I've heard many statistics over and over again about how bad our system is and the ways that people want to fix it, but it took a lot of digging to find out even some of the laws that were used to break it.

1. "Insurance companies often deny claims, even for covered expenses."
ERISA sections 514 and 502. It, and a really bad court decision, prevents people from suing for such denials. You can try to get a federal judge to force them to pay, but if you die during the process, the claim also dies and your family can't sue for wrongful death. There's also no penalty or cost for the insurance company.

2. "Health insurance has practical monopolies in almost every state."
A little know act called the McCarran-Ferguson Act offers protection against anti-trust laws.

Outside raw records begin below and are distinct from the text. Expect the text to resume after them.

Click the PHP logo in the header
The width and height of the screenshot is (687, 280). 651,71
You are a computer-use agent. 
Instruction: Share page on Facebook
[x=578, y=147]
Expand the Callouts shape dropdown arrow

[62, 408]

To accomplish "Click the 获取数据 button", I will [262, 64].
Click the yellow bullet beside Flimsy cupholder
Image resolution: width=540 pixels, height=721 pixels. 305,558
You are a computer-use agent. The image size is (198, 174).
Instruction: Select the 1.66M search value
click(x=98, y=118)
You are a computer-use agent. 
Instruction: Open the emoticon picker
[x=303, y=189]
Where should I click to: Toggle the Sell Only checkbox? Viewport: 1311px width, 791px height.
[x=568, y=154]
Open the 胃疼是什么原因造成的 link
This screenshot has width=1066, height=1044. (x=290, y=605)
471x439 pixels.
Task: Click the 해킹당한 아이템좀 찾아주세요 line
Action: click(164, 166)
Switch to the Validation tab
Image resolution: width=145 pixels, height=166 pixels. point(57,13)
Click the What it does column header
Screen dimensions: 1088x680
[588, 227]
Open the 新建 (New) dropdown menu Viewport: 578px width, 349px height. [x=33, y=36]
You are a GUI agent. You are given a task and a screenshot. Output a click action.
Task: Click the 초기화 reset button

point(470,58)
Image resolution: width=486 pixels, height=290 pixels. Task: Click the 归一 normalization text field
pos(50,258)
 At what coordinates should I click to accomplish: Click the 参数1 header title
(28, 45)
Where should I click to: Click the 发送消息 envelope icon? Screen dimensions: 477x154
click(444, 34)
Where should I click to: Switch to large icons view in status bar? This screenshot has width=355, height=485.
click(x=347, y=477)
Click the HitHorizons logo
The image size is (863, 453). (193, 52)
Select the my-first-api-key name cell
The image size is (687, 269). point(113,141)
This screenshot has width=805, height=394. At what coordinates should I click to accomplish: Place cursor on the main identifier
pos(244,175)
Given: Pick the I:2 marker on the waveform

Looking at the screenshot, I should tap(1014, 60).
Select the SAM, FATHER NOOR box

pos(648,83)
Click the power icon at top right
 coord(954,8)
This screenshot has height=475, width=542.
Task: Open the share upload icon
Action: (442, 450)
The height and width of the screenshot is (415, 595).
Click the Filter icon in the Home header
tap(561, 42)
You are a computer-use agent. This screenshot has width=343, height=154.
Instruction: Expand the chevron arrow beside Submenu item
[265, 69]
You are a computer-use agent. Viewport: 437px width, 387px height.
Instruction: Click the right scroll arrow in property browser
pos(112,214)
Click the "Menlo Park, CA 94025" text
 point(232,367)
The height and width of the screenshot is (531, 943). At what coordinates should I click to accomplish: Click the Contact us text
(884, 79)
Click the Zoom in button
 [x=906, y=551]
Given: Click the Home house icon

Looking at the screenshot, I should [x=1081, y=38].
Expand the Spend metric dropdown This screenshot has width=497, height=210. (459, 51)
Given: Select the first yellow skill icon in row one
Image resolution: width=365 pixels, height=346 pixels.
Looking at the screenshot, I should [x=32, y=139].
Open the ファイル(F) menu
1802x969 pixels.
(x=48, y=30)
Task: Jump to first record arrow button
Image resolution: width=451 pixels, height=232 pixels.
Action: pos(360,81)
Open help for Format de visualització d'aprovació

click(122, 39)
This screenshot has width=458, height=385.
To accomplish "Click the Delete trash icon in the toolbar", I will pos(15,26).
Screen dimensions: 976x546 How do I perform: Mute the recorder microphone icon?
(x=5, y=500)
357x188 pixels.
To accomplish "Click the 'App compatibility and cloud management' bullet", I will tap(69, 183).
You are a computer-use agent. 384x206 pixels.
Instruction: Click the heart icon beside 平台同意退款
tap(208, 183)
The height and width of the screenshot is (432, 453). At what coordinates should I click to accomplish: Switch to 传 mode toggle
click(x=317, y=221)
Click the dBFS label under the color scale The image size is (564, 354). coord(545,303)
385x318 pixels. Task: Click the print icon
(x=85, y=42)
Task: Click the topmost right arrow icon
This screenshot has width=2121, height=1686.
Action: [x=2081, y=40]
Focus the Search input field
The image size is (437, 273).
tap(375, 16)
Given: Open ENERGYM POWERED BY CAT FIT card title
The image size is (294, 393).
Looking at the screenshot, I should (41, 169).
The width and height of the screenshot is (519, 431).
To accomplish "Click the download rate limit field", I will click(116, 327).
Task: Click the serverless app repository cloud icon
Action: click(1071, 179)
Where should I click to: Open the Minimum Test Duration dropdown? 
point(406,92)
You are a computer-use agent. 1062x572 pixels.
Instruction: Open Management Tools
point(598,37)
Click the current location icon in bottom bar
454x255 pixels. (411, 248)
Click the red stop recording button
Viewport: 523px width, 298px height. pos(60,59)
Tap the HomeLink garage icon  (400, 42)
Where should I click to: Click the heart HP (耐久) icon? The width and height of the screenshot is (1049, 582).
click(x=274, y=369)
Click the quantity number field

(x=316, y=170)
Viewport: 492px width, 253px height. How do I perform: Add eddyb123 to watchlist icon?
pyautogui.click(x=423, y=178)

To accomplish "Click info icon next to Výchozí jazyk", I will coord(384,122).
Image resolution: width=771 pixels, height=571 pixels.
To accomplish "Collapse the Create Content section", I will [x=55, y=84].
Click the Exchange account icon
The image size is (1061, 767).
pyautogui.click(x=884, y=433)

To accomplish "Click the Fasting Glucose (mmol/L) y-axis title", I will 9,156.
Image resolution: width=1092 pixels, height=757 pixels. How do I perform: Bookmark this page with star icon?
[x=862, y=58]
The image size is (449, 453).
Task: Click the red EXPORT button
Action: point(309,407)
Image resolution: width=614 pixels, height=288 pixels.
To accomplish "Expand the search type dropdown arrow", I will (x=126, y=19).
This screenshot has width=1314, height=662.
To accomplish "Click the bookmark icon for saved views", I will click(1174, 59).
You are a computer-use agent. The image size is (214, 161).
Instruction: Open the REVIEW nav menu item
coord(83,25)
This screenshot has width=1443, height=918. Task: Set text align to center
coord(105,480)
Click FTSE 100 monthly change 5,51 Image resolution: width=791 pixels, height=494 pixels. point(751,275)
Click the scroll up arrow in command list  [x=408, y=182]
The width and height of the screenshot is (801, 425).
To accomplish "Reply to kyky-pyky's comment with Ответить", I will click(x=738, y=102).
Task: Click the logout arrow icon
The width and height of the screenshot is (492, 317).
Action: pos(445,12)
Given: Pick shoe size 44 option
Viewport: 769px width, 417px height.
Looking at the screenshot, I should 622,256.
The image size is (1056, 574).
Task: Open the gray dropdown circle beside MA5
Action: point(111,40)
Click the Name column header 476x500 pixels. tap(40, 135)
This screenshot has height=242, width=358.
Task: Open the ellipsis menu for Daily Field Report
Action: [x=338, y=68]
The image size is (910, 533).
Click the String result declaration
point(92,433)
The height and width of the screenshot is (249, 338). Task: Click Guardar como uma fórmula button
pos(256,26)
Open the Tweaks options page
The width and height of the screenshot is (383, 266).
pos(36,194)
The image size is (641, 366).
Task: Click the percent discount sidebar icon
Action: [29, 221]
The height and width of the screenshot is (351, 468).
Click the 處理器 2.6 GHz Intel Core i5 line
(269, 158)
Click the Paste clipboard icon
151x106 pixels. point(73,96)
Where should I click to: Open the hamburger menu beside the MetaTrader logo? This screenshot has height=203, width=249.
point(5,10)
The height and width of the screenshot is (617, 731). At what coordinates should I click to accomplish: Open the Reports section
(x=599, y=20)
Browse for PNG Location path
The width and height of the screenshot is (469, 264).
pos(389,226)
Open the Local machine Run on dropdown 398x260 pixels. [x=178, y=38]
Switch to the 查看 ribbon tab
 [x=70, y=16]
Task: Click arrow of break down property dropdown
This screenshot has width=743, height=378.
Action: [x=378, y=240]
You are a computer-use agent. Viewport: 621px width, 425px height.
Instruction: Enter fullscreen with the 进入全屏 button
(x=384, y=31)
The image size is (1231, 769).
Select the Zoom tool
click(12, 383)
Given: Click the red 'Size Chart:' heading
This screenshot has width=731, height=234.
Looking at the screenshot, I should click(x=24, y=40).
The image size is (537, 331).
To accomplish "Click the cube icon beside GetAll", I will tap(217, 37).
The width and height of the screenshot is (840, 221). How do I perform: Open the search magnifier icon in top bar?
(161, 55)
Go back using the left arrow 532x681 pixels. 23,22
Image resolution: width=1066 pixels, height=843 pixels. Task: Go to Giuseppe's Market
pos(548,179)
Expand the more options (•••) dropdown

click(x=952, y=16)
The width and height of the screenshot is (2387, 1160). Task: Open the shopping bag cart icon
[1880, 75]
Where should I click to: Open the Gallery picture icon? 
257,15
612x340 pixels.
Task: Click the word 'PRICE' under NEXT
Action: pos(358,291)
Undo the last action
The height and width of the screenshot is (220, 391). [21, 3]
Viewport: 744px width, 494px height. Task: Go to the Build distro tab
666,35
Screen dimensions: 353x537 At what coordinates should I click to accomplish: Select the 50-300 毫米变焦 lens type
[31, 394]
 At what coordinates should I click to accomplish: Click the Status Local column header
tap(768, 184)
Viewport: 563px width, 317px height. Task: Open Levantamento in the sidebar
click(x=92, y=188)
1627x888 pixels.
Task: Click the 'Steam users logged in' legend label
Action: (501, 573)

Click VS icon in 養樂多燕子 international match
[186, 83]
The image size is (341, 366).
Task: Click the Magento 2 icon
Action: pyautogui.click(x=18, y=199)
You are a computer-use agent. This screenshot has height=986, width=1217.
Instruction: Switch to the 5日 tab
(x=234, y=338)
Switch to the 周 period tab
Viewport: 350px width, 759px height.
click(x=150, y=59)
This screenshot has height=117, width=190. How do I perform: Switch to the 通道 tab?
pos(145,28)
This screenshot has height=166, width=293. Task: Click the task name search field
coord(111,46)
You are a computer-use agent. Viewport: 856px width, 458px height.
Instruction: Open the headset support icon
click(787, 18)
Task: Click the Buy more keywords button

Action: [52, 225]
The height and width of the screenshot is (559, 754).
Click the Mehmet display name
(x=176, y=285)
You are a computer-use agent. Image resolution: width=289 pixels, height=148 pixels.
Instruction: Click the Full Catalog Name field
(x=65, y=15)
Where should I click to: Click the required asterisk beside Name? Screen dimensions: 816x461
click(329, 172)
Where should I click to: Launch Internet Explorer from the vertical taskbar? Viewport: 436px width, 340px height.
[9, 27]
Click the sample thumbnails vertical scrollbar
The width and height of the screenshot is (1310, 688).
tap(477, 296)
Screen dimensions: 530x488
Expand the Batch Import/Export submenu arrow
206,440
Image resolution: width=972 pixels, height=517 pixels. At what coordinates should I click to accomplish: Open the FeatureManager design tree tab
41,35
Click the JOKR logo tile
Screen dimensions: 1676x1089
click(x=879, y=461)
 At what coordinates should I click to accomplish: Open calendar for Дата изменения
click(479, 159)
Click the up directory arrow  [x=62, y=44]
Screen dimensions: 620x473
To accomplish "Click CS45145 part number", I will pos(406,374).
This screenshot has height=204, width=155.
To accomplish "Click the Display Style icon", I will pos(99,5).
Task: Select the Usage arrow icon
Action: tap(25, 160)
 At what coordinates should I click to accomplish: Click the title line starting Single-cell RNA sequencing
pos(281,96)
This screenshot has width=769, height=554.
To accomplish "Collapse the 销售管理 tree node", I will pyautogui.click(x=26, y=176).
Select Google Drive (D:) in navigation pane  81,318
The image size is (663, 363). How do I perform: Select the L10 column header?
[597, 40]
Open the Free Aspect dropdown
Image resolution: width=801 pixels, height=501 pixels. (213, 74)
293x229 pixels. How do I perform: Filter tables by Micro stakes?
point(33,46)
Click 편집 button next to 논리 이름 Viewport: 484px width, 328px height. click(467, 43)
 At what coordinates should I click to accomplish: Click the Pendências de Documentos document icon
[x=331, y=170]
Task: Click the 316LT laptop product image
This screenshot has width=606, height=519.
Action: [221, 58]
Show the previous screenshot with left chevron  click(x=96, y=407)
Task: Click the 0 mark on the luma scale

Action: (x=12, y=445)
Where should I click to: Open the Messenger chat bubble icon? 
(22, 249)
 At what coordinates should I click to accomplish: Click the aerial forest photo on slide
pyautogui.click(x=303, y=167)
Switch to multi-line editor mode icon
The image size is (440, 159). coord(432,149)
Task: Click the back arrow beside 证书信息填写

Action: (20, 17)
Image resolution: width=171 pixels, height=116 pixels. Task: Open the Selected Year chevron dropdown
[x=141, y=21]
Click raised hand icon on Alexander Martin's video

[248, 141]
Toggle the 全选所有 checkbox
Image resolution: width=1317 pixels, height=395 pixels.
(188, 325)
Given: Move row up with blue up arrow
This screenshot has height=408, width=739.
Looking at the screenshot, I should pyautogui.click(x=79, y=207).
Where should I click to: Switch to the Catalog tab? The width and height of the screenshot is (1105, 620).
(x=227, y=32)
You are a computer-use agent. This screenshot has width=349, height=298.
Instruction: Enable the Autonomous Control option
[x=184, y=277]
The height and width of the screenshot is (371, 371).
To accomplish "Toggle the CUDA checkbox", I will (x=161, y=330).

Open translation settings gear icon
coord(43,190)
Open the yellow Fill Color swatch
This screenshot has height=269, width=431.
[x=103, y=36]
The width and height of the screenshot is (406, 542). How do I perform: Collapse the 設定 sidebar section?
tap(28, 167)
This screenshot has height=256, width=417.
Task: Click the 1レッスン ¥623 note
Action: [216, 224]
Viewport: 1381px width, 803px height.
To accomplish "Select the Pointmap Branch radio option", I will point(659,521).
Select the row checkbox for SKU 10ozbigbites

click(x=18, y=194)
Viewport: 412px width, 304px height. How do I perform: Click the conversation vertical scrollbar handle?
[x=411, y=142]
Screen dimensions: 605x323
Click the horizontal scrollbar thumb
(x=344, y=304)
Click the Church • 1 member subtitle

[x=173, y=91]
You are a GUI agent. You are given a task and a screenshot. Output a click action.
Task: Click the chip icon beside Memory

It also allows every state to set it own standards for insurance and medical practice. This is also the reason that you can buy car insurance in any state, but you must buy health insurance only in your own state.

2. "The free market has failed to control costs."
We don't have one, or very much of one. A free market consists of many buyers freely choosing from many sellers. That would describe about 5% of our current population (about 10% if you count the people who have insurance available, but refuse to get it). The rest get their coverage through their employer or from the government in the form of Medicaid, Medicare, VA, and SCHIP programs. That's not enough to influence the market.

Employer purchased health insurance is a World War II throwback. Because of wage controls, companies were allowed to offer health insurance, tax free, to lure employees from other companies. Buying insurance on your own isn't tax free, which is a huge tax penalty.

3. "Medicare is a popular program."
Why? People get benefits without cost controls, but don't have to pay for it. Medicare is growing uncontrollably, because spending more than it takes in doesn't bankrupt it. At least, not yet.

4. "Public programs have lower overhead"
You'll see a lot of conflicting numbers on this one, because of what you can include in "overhead". Generally, public programs don't include the cost of collecting the money and some administrative costs. Public insurance programs can set their reimbursement rates as they please, pushing the costs onto private insurance. Also, public programs currently cover more people with expensive problems, which means they pay more per person than private insurance, on average. In private programs, taxes and commissions are included. But, in the end, they can't be truly compared.

All private insurance programs have to control costs or they go under, as many have. Public programs can keep growing to unsustainable levels, as they have. I have yet to hear of a public insurance program that hasn't grown far beyond what lawmakers predicted. Until we have a free market private system, and a cost controlled public one, there no realistic way to compare their overhead.

5. "Doctors are overpaid"
Which doctors? Most public and private insurers reimburse doctors based on the RBRVS. A scale of some sort is required to keep doctors from charging any amount that they please. But the scale is biased toward specialists. As a result we have a critical shortage of family doctors, who often work 80 hours or more per week to survive, and a glut of specialists who earn far more in 40 hours or less. A less drasitic nursing shortage is also on the way.